Когда началась Вторая мировая война, у ЛаВея развился интерес к военному оружию, технике и обмундированию. Он часами просиживал в библиотеке, медитируя над текстами о военных кораблях, артиллерии и армиях. ЛаВей собирал информацию о дирижаблях — о «Гинденбурге», «Цеппелине», «Шенандоа», «Акроне», «Маконе». (Много лет спустя ЛаВей внес свой вклад в написание и экранизацию книги Майкла Муни «Гинденбург».) «Боевые корабли Джейна», каталог флотских боеприпасов, выпускаемый с 1897 года Фредом Т. Джейном, был основным источником сведений. В нем содержалась реклама пушек, торпед — всего, в чем нуждалась страна, чтобы вести войну, — от ведущих мировых производителей оружия, таких как Крупп и Викерс. Тони решил, что должен иметь экземпляр каталога, и начал копить мелочь на 20-долларовую покупку.

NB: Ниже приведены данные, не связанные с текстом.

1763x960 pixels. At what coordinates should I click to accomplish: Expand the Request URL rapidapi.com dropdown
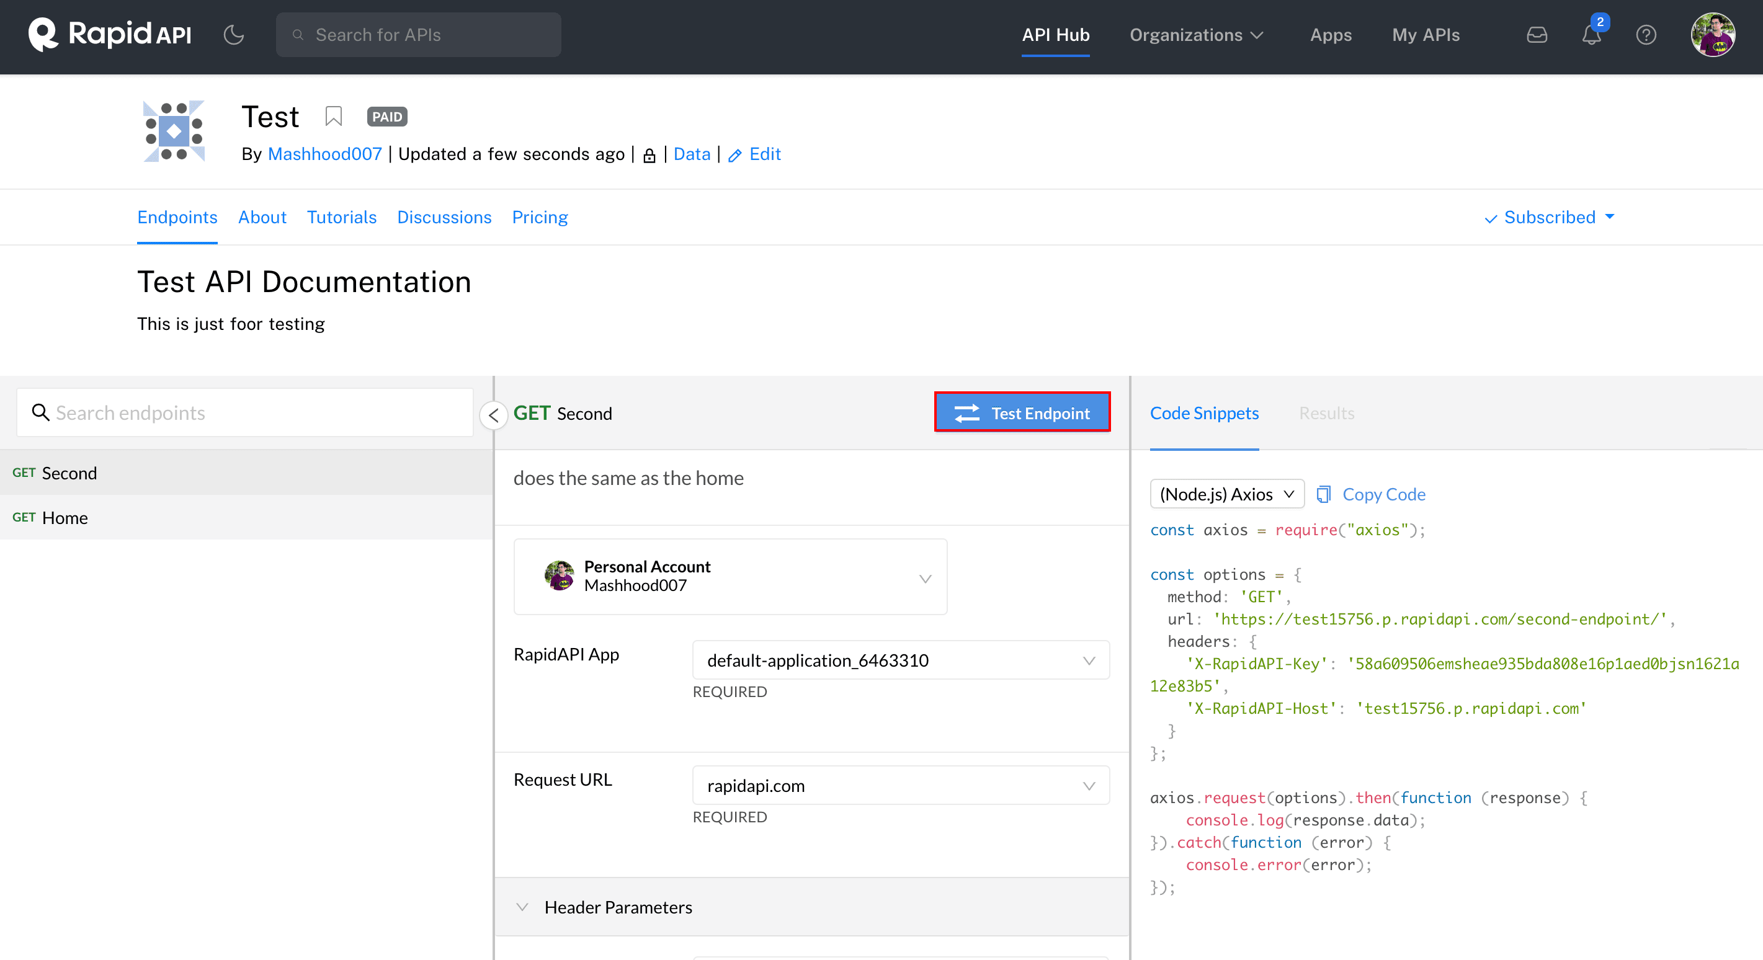pyautogui.click(x=1090, y=784)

«Кажется, если ты хочешь начать войну, — думал ЛаВей, — ты можешь купить для этого армию или флот. Смотри: вот этот парень, Фрэнсис Бэннермен, покупает остров на реке Гудзон и запасает в своем замке столько оружия, что его хватит для уничтожения всего мира. Если где-нибудь вспыхнет война, он вооружит любую сторону, лишь бы у нее были деньги на покупку его запасов. Это так примитивно. Военачальники заказывают для своих армий или флотов достаточное количество оружия из арсенала Бэннермена и таким образом решаютучасть миллионов людей. Для этих изготовителей боеприпасов все это просто-напросто коммерция. Целые нации поднимаются на войну, исходя из предположения, что одна сторона воюет против другой. Но вот объявляются эти поставщики оружия прямо посреди схватки, даже в тех местах, где люди сражаются за идеологию, и они продают за наличные армии и флоты врагам, намеренным разгромить ту самую страну, в которой они, поставщики, проживают».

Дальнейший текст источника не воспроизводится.